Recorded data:
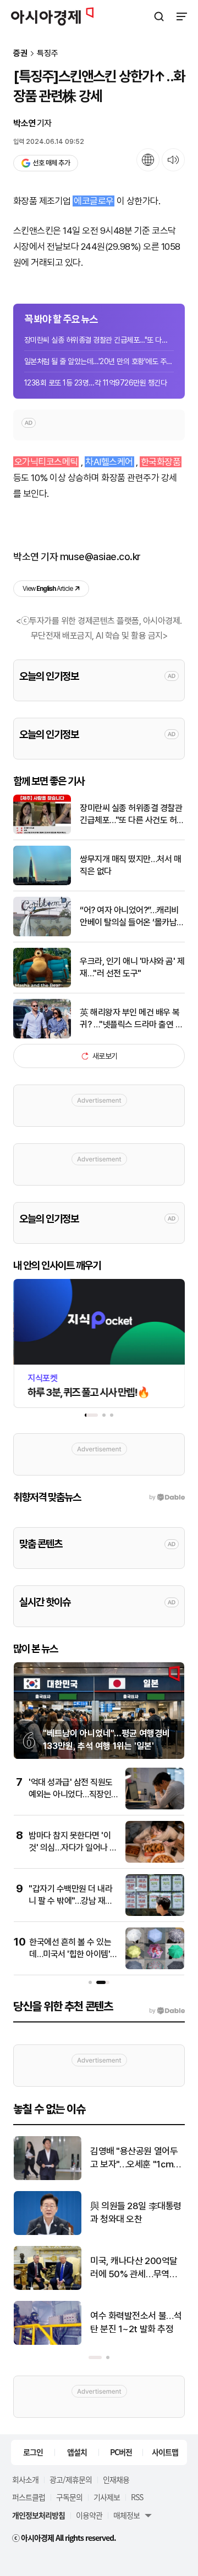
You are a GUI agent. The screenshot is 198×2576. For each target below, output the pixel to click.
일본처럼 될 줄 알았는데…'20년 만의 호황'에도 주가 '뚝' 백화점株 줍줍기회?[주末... (99, 361)
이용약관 (89, 2515)
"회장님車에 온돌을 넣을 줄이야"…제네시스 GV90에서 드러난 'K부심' (136, 2268)
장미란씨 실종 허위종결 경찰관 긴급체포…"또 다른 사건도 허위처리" (99, 340)
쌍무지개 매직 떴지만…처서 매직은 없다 (130, 865)
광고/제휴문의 (71, 2479)
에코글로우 (93, 200)
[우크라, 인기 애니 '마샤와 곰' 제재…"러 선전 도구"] (42, 985)
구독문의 (69, 2496)
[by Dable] (167, 2011)
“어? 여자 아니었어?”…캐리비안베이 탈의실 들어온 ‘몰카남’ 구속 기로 (129, 917)
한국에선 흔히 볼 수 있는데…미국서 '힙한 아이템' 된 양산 (70, 1954)
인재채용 (116, 2479)
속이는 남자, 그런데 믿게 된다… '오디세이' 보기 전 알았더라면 (134, 2213)
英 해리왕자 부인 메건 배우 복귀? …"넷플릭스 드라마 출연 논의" (131, 1019)
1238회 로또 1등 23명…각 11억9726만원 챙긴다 (95, 382)
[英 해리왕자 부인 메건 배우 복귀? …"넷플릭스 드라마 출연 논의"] (42, 1036)
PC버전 (121, 2451)
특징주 (47, 53)
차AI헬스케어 (109, 461)
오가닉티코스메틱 (46, 461)
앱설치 (77, 2451)
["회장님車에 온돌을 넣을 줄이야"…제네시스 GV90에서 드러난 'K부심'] (47, 2287)
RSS (137, 2496)
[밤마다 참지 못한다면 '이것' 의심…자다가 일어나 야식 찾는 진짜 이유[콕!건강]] (154, 1860)
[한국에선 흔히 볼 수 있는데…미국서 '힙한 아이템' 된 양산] (154, 1967)
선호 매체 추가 (51, 163)
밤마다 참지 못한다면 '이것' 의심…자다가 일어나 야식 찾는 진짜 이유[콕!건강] (73, 1847)
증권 (20, 53)
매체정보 (126, 2515)
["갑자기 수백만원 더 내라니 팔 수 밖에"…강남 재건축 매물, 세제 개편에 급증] (154, 1913)
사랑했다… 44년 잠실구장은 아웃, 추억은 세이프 (134, 2322)
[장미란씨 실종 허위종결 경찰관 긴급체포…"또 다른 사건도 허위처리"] (42, 832)
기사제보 (107, 2496)
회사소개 (25, 2479)
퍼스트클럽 (28, 2496)
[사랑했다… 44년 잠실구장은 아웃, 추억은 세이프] (47, 2342)
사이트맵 (165, 2451)
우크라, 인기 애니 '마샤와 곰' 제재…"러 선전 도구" (132, 967)
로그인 (33, 2451)
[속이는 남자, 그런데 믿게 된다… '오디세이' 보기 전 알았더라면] (47, 2232)
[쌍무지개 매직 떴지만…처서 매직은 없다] (42, 883)
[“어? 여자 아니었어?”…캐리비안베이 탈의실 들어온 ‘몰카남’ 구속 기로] (42, 934)
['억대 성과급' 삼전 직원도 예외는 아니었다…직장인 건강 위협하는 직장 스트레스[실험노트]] (154, 1807)
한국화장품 (160, 461)
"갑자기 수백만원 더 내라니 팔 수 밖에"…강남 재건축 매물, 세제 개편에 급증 (71, 1901)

HOW TO COMPLETE THIS TASK:
Please extract exactly the lines of the data, from the first through the line containing "한국에선 흔히 볼 수 있는데…미국서 '힙한 아이템' 된 양산 (70, 1954)", and add no pictures to the copy.

EXERCISE ANSWER:
You are a GUI agent. The screenshot is 198×2576. For each target below, output the pixel to click.
일본처럼 될 줄 알았는데…'20년 만의 호황'에도 주가 '뚝' 백화점株 줍줍기회?[주末... (99, 361)
이용약관 (89, 2515)
"회장님車에 온돌을 넣을 줄이야"…제네시스 GV90에서 드러난 'K부심' (136, 2268)
장미란씨 실종 허위종결 경찰관 긴급체포…"또 다른 사건도 허위처리" (99, 340)
쌍무지개 매직 떴지만…처서 매직은 없다 (130, 865)
광고/제휴문의 (71, 2479)
에코글로우 (93, 200)
[우크라, 인기 애니 '마샤와 곰' 제재…"러 선전 도구"] (42, 985)
구독문의 (69, 2496)
[by Dable] (167, 2011)
“어? 여자 아니었어?”…캐리비안베이 탈의실 들어온 ‘몰카남’ 구속 기로 (129, 917)
한국에선 흔히 볼 수 있는데…미국서 '힙한 아이템' 된 양산 (70, 1954)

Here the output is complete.